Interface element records
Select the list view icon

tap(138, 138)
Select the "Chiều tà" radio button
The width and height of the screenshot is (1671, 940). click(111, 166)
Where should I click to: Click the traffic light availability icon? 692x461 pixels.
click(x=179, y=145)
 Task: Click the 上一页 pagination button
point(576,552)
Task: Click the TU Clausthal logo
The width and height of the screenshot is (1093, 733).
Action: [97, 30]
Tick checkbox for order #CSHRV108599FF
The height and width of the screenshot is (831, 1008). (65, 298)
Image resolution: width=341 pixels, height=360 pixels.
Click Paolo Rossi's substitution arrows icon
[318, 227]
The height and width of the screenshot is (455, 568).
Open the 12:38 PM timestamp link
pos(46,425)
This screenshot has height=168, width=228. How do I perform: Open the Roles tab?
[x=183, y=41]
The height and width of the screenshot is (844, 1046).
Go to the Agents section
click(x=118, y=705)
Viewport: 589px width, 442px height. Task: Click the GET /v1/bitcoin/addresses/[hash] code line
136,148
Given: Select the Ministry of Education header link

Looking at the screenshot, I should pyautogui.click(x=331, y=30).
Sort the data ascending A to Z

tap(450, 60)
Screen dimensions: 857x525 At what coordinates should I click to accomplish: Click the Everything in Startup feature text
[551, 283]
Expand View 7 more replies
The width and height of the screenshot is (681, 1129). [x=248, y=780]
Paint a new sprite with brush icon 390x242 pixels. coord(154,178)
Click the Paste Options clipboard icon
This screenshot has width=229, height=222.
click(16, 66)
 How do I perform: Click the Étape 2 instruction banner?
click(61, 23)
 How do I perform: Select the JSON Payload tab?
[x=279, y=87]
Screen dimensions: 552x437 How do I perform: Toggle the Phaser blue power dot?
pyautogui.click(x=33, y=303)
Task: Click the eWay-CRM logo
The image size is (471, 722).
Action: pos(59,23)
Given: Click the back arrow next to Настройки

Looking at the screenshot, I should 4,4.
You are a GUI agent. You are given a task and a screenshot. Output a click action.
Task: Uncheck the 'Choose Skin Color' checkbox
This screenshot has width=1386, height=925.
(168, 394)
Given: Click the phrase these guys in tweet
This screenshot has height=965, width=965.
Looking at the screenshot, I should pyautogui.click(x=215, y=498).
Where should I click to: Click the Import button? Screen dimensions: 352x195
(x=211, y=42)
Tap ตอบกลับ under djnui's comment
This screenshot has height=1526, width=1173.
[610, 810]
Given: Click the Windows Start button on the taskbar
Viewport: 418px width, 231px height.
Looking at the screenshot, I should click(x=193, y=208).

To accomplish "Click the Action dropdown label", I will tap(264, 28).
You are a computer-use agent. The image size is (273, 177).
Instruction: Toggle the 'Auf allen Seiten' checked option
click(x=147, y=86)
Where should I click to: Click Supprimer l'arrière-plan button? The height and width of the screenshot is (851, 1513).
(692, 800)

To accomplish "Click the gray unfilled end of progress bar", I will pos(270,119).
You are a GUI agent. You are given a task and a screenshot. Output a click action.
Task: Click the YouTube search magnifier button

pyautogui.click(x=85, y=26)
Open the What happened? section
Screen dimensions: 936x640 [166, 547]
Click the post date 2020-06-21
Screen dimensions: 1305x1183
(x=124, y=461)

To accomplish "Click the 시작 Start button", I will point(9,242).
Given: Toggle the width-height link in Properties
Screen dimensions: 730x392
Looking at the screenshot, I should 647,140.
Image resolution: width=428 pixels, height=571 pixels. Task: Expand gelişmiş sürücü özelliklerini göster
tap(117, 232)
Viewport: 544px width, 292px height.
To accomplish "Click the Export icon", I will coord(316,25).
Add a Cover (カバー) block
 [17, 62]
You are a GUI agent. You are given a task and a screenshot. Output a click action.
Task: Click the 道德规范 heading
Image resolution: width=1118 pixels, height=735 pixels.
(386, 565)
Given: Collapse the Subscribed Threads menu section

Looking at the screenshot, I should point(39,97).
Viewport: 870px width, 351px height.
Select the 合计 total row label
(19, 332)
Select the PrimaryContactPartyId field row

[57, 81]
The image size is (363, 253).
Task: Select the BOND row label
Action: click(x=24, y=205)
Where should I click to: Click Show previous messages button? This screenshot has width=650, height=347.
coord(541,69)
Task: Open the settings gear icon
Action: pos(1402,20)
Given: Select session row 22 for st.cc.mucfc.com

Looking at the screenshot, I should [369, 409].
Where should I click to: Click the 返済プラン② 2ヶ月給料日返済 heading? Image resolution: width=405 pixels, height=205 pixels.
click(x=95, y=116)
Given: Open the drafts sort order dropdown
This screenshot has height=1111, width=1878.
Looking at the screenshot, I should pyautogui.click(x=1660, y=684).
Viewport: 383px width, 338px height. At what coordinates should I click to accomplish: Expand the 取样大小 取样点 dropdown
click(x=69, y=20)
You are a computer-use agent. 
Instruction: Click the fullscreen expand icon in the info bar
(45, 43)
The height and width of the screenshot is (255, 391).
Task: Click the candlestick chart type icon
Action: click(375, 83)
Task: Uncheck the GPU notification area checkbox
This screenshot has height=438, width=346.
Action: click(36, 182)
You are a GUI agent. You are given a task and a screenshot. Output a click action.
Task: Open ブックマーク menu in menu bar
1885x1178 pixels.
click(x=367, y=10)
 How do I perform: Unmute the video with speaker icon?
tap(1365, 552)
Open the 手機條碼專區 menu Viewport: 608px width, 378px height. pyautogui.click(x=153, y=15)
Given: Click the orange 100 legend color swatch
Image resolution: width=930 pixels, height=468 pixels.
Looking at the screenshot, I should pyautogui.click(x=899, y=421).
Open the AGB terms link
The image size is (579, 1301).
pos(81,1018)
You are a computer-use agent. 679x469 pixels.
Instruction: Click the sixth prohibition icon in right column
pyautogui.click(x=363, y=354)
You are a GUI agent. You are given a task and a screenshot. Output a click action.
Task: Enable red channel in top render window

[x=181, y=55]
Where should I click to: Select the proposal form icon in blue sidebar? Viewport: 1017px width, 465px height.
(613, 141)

▶ _What you are asked to do_: Copy out the records above, starting at their first line and stopping after the line that contains "click(x=179, y=145)". Include both end lines and nothing else.

▶ _Answer to the problem_:
Select the list view icon

tap(138, 138)
Select the "Chiều tà" radio button
The width and height of the screenshot is (1671, 940). click(111, 166)
Where should I click to: Click the traffic light availability icon? 692x461 pixels.
click(x=179, y=145)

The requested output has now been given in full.